• [À faire]
1. D'après le texte sur la mortalité maternelle, combien de parturientes meurent chaque année pendant l'accouchement ou peu après, selon le CDC ?
2. Recopiez mot pour mot, dans le texte sur la mortalité maternelle, tout ce qui va de « 700, c'est le » jusqu'à « par CBS News. ».

700, c'est le nombre de parturientes qui meurent chaque année pendant l'accouchement, ou peu après, constate le Center for Disease Control and Prevention (CDC) américain. Toujours selon l'institution, les femmes noires sont confrontées à davantage de risques d'y laisser leur vie. Trois fois plus au moins, estime-t-il, dont les chiffres sont rapportés par CBS News.
"Il y a une multitude de raisons, et c'est une statistique horrible", commente auprès du média Errol Pierre, vice-président des programmes de l'État de New York chez Healthfirst, un assureur santé à but non lucratif. Et d'ajouter que l'une d'elle ne serait autre que la façon dont le personnel soignant traite les patientes noires. "Une étude menée en Floride a montré que les enfants noirs avaient un taux de natalité et un taux de survie plus élevés lorsqu'ils étaient accouchés par des médecins noirs", ajoute-t-il.

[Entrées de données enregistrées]
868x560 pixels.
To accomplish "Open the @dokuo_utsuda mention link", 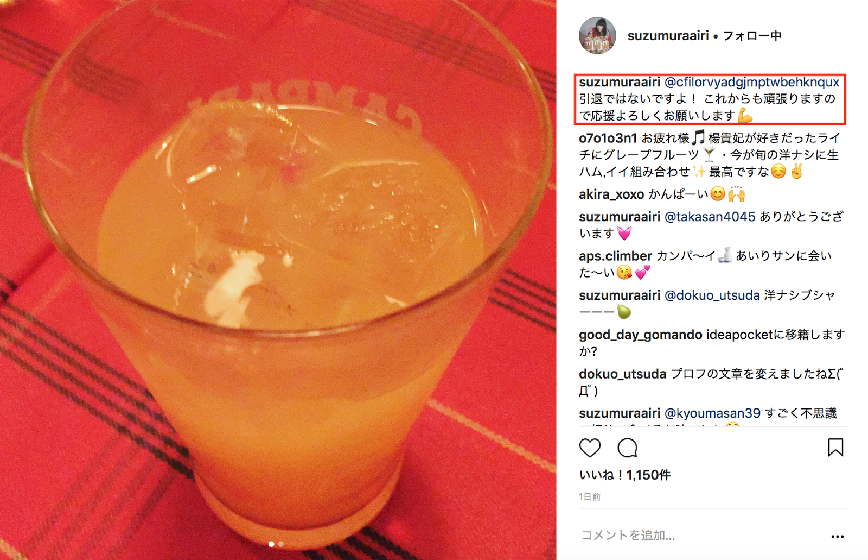I will (712, 295).
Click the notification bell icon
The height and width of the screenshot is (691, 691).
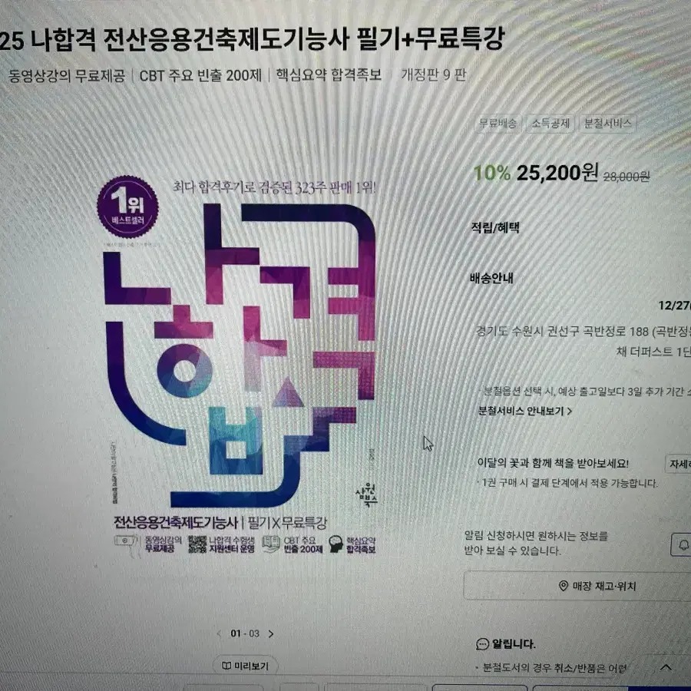tap(683, 545)
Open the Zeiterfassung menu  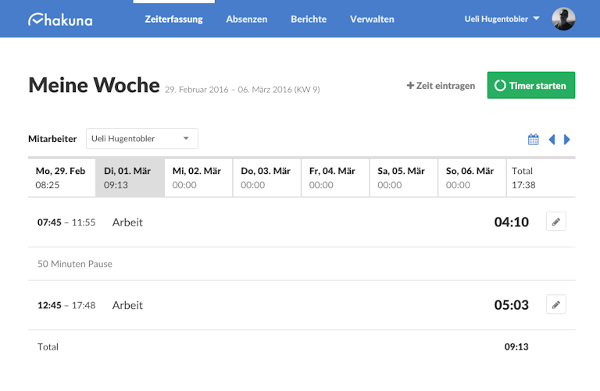pos(173,19)
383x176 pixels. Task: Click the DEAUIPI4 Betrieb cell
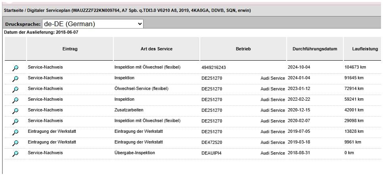(211, 153)
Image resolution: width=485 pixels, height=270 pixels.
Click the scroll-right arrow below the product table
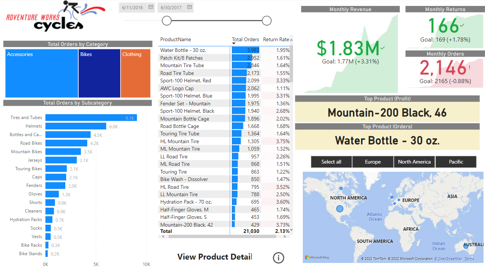click(x=287, y=236)
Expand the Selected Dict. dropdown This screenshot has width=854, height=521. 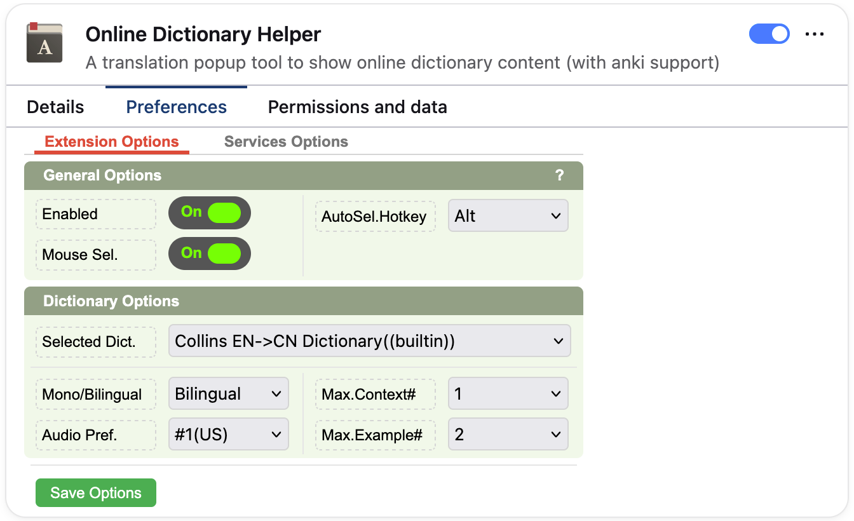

• [Réponses par point]
1. 700.

2.
700, c'est le nombre de parturientes qui meurent chaque année pendant l'accouchement, ou peu après, constate le Center for Disease Control and Prevention (CDC) américain. Toujours selon l'institution, les femmes noires sont confrontées à davantage de risques d'y laisser leur vie. Trois fois plus au moins, estime-t-il, dont les chiffres sont rapportés par CBS News.